Marius se declara terco para amar. ¡Al fin! Reconocer el problema es el primer paso. Por favor, pasa a mi diván querido maestro.
Lestat de Lioncourt
Puedo recordar cada trazo de tu cuerpo
con los ojos cerrados. Imagino tu figura echada sobre mi cama, con
aquellas alas negras invisibles, rezando por la salvación de tu
alma. Parecías tan confuso las primeras noches, trémulo y callado.
Después, el huracán se desató convirtiendo en tormenta todo lo que
hacías. Te transformaste en un joven lleno de misterios, lujuria y
pasión. Era imposible retenerte unas horas, conteniendo así tus
impulsos juveniles de encontrarte a ti mismo, pero siempre regresabas
a mí buscando mis brazos. Yo te consolaba, protegía y ofrecía mis
conocimientos.
Creía saber todo. Decía conocer el
mundo, al ser humano, el arte y los caminos que recorrerían cada
senda que aparecía frente a ti. Me engañaba a mí mismo. Eran
mentiras sucias, trágicas y grotescas. No quería ver más allá. No
hice caso a mis instintos. Tampoco te amé de la forma correcta. Debí
protegerte y ponerte más atención. Cuando creí que morías, en
aquel lecho lleno de sudor y lágrimas, pensé que yo moría contigo.
Me di cuenta de lo importante que era para mí tu vida.
Acepto mis errores. Estoy cubierto de
ellos. Son diversos y terribles. He visto tus lágrimas
desconsoladas, he sabido de ti por otros, y no he ido a consolar tus
pesadillas. Nunca fui a buscarte, ni a desear que creyeras de forma
más firme que yo estaba vivo. Fui el peor de los padres y los
amantes. No supe afrontar mis pecados y los quise endulzar con
mayores derrotas.

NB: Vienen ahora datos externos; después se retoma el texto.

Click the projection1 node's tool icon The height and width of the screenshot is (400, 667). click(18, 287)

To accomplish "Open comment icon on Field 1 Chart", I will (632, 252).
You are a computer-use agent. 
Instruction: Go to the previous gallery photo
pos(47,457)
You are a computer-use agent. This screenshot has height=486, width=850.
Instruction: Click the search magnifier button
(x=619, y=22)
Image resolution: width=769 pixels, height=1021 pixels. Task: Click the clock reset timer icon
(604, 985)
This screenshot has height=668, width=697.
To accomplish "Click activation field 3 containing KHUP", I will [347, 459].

Jamás debí convertir por amor a tus pupilos, pues
ellos te aman y te dan consuelo, pero quien debería hacerlo soy yo.
Yo soy quien debería abrir mis brazos y decirte que te amo.
He decidido emprender una búsqueda
cierta de mis sentimientos, caminando por mi propio monte Calvario,
llevando conmigo a cuesta las perversas equivocaciones. Sé que ya no
soy un santo, ni un bendito y tampoco un profeta. Jamás debí creer
que tenía en mis manos la verdad. Permití durante mucho tiempo que
mi tozudez me dejara ciego.
En estos momentos, mientras yaces
frente a mí, me pregunto si debo tocarte. Te has convertido en un
retrato cruel al cual contemplar cada noche. Una piel lechosa, casi
marmórea, con el cabello rizado y rojizo cayendo sobre tus hombros.
Puedo ver cada músculo marcado, tu cintura estrecha y tu espalda
pequeña, así como tus redondeadas nalgas y tus suculentos muslos
como una composición perfecta de lo que sería un ángel. Mis manos
están manchadas del hollín del pecado, el mismo que tanto te
debilita y a la vez fortalece, y que sé que quedará impregnado en
tu alma si te toco. Mis labios es veneno frío. Así que ni siquiera
deseo besarte, aunque ardo por dentro queriendo arrebatarte el juicio
con cada roce de mi boca. Había olvidado que era el amor. Pensé que
podía prescindir de él porque me debilitaba, pero tú me has
mostrado que es falso. Aún así hago que crezca el muro entre ambos
y pretendo que tú lo derribes.
¿Derribarás ese muro? Dime, Amadeo.
Porque tú para mí serás siempre Amadeo. Mi Amadeo.